As part of the transaction, the Company entered into a lease of its approximately 7,600 square foot current office space in Williamson Business Park for approximately 5 years at a market rental rate.
The Self-Developed Properties Sale is our most recent step in the process of transitioning the focus of our income property portfolio solely to single-tenant. The disposition yield was favorable to the range of target disposition yields provided in our 2018 guidance.
About Consolidated-Tomoka Land Co.
Consolidated-Tomoka Land Co. is a Florida-based publicly traded real estate company, which owns a portfolio of income investments in diversified markets in the United States including approximately 2.1 million square feet of income properties, as well as nearly 8,100 acres of land in the Daytona Beach area. Visit our website at www.ctlc.com.

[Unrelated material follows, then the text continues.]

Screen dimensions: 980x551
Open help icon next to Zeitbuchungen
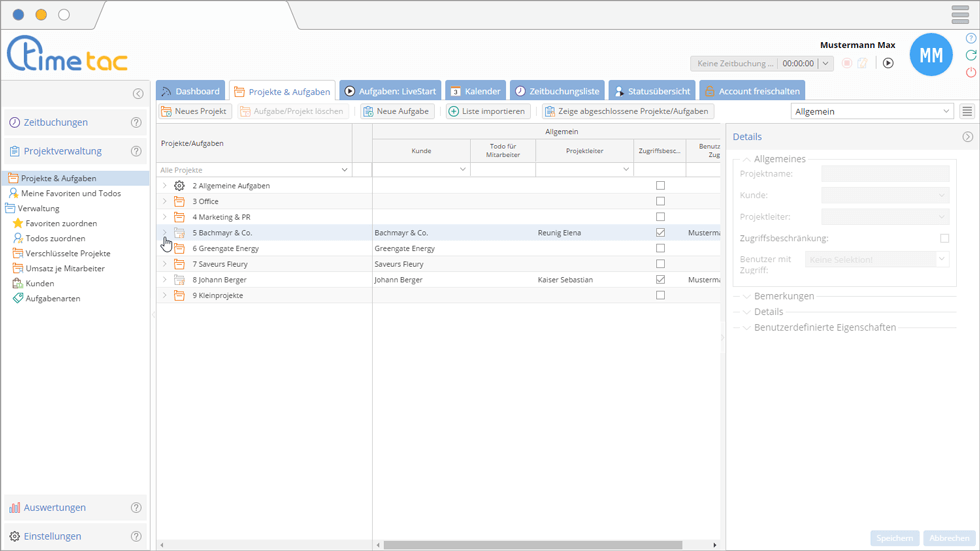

We encourage you to review our most recent investor presentations which are available on our website at www.ctlc.com.
Certain statements contained in this press release (other than statements of historical fact) are forward-looking statements. Words such as “believe,” “estimate,” “expect,” “intend,” “anticipate,” “will,” “could,” “may,” “should,” “plan,” “potential,” “predict,” “forecast,” “project,” and similar expressions and variations thereof are intended to identify certain of such forward-looking statements, which speak only as of the dates on which they were made, although not all forward-looking statements contain such words. Although forward-looking statements are made based upon management’s expectations and beliefs concerning future developments and their potential effect upon the Company, a number of factors could cause the Company’s actual results to differ materially from those set forth in the forward-looking statements. Such factors may include the completion of 1031 exchange transactions, the availability of investment properties that meet the Company’s investment goals and criteria, the modification of terms of certain land sales agreements, uncertainties associated with obtaining required governmental permits and satisfying other closing conditions for planned acquisitions and sales, as well as the uncertainties and risk factors discussed in our Annual Report on Form 10-K for the fiscal year ended December 31, 2017 as filed with the Securities and Exchange Commission. There can be no assurance that future developments will be in accordance with management’s expectations or that the effect of future developments on the Company will be those anticipated by management. Readers are cautioned not to place undue reliance on these forward-looking statements, which speak only as of the date of this release.